Vintage Trip Shakespeare performances left both the audience and band drenched in sweat. This evening was a bit more subdued, not unlike a house concert with a great sound system. Wilson moved easily from acoustic guitar to piano, and his running banter with Roe about the merits of Ice Mountain water lent an air of silliness to the set.

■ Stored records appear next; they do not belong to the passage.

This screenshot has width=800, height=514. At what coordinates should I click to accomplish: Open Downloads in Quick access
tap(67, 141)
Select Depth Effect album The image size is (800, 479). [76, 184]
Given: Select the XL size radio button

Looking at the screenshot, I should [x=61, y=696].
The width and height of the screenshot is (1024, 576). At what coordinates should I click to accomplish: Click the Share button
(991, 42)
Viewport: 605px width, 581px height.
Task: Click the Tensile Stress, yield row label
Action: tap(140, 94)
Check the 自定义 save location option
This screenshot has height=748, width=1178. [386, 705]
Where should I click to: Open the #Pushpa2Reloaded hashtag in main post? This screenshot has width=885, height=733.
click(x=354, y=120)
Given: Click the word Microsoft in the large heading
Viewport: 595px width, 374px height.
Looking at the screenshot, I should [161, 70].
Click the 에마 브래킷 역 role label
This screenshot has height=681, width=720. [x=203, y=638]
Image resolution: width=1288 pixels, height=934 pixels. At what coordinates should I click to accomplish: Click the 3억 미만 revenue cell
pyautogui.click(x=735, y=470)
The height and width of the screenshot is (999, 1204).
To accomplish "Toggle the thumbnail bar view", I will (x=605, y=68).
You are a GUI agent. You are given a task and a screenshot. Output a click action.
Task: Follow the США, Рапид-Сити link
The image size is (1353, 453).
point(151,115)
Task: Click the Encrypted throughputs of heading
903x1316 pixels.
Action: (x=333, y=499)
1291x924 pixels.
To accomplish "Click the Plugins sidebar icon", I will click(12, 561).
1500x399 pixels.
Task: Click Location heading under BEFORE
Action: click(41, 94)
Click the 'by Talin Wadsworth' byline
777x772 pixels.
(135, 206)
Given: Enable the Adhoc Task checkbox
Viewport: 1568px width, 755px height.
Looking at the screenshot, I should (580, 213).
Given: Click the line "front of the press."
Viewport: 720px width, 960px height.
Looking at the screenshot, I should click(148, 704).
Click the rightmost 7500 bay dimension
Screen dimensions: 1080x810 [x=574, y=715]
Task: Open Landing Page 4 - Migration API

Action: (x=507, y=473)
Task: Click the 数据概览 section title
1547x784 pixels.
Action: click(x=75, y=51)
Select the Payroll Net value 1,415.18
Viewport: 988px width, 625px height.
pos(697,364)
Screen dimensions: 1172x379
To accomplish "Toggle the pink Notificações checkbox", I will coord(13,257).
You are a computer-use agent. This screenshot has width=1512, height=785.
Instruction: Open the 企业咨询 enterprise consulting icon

As always, the bespectacled Wilson demonstrated the ability to paint a picture in a few words. In “Descender,” he sang about an obsessed “freshwater Nemo” in a diving bell whose visions revealed “sky full of Stuka dive-bombers, a plane and a pilot from every race / From each nation, there's a redneck cracker with a reason to be fighting for the mother place.”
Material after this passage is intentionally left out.